Dec. 9, 2004 — A subpoena issued to The Denver Post by a U.S. Air Force court for notes of interviews with an alleged rape victim and other related documents was dropped Friday, but only because the rape case will not go forward. The subpoena was issued at the request of military defense attorneys in Texas in court martial proceedings against Airman Matthew Monroe, who was accused of participating in the gang rape of then-Airman Leah Kaelin. The case was dropped when Kaelin agreed to administrative punishment for the alleged rapists.

Military courts have jurisdiction to issue subpoenas anywhere in the United States or its territories, although subpoenas of the news media by military courts are rare, according to Eugene Fidell, president of the National Institute for Military Justice. Steven D. Zansberg, attorney for the Post , has identified only three other military cases involving news media subpoenas.

The subpoena arose from a March 12 Post story by reporters Miles Moffeit and Amy Herdy titled “Delays on rape-case evidence bring new scrutiny to military.” The story, part of a series by Moffeit on sexual assault in the military, was largely based on Moffeit’s interviews with Kaelin and detailed her frustrations with and emotional reaction to the lack of progress in the Air Force’s investigation.
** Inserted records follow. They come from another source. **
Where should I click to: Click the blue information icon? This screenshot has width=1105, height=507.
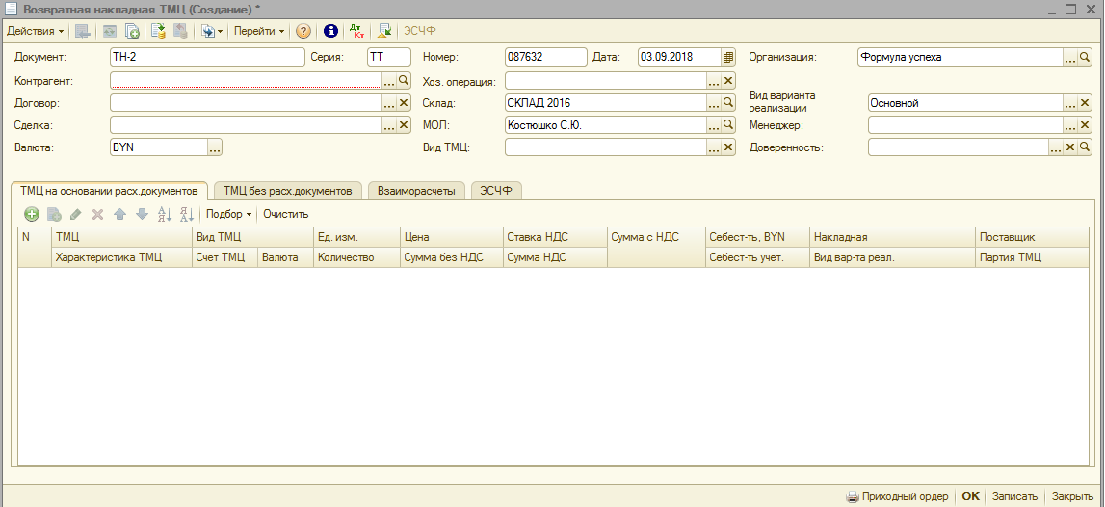tap(330, 32)
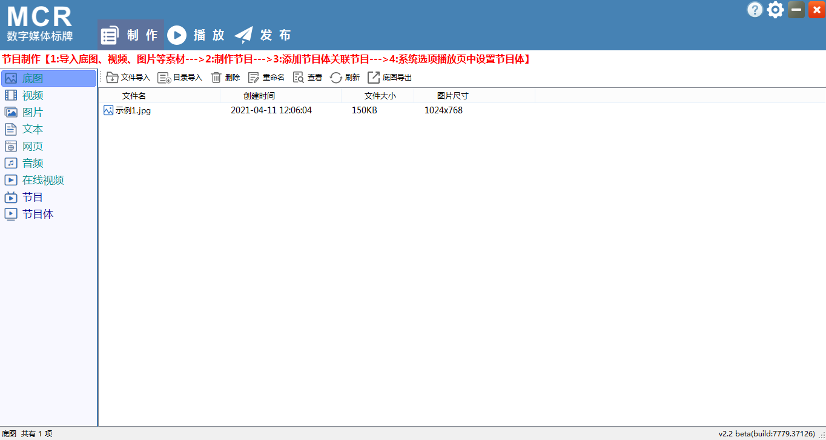The image size is (826, 440).
Task: Click the 刷新 (refresh) icon
Action: point(335,78)
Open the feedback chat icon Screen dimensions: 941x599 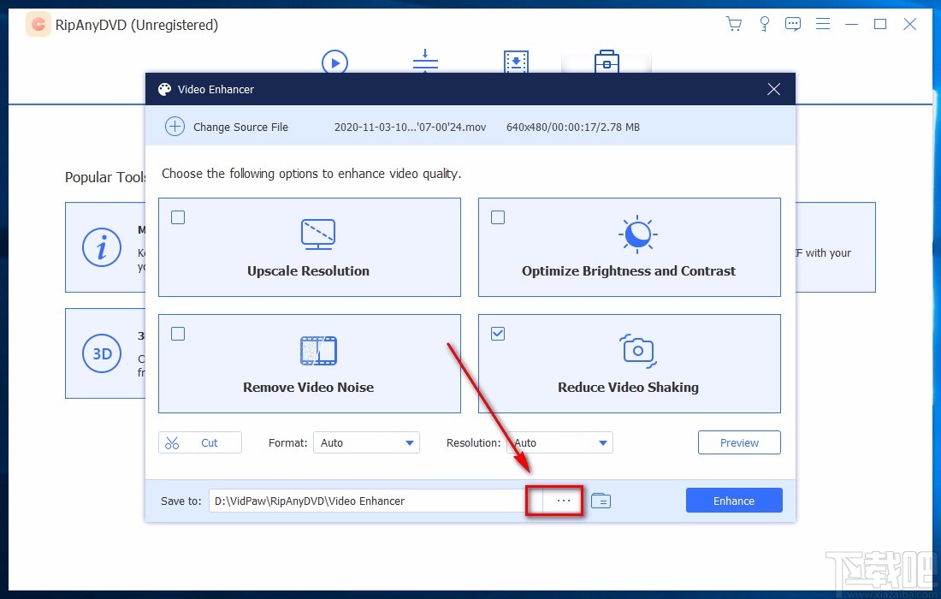[793, 24]
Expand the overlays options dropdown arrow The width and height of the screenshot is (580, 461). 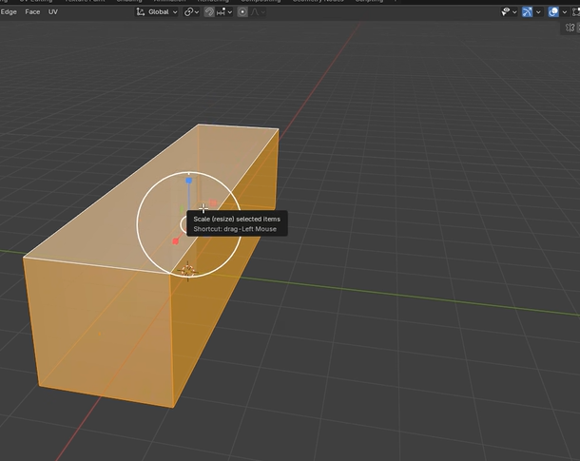(x=565, y=11)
Although she immediately reported the alleged June 21, 2003 rape, Kaelin did not hear from investigators until February, after the Post began publishing its stories. Investigators blamed the delay on laboratory tests.

On Nov. 17, Monroe’s attorney, Air Force Capt. Sandra J. Morris, subpoenaed the Post for “all notes, memoranda, video tapes, audio tapes, and any other information and documents” related to the article. The subpoena did not require Moffeit or Herdy to testify.

“I promised Ms. Kaelin that Denver Post would not publish information attributed to her which she did not expressly agree to have published,” Moffeit said in a sworn statement to the court. “The unpublished information provided by Ms. Kaelin during the course of interviews with me is highly confidential, personal information that she expressly chose not to have disclosed by the Newspaper.”

Failure to comply with the subpoena is a criminal offense and can be punished by a $500 fine and six months in prison.

The “breadth of the subpoena has all the characteristics of a classic ‘fishing expedition,’ casting a net as widely as possible on mere conjecture that there might possibly be something helpful for impeachment,” Zansberg said in a motion to quash the subpoena, filed Nov. 23.

Military courts apply the privileges recognized by other federal courts, but because of the split in the federal circuits over the existence of a reporter’s privilege, Fidell said it is difficult to tell whether a privilege would have been recognized in this case. Department of Justice guidelines which limit when federal prosecutors may subpoena journalists do not apply to the military.

A privilege was recognized in all three military cases identified by Zansberg, but in one recent case, U.S. v. Rodriguez , the Court of Appeals for the Armed Forces in August vacated and remanded the ruling for more fact-finding to determine the applicability “if any, of a newsgathering privilege.”

Because Kaelin agreed to administrative punishment for her alleged attackers, the punishment and any other discipline will remain confidential.

“I would have much preferred it resolved and achieved by a ruling that said the relationship between reporter and sexual-assault victim as a source is protected,” Thomas Kelley, an attorney for the newspaper said in the Post . “Particularly when the victim has reason to be frustrated with willingness of prosecutors to seek justice.”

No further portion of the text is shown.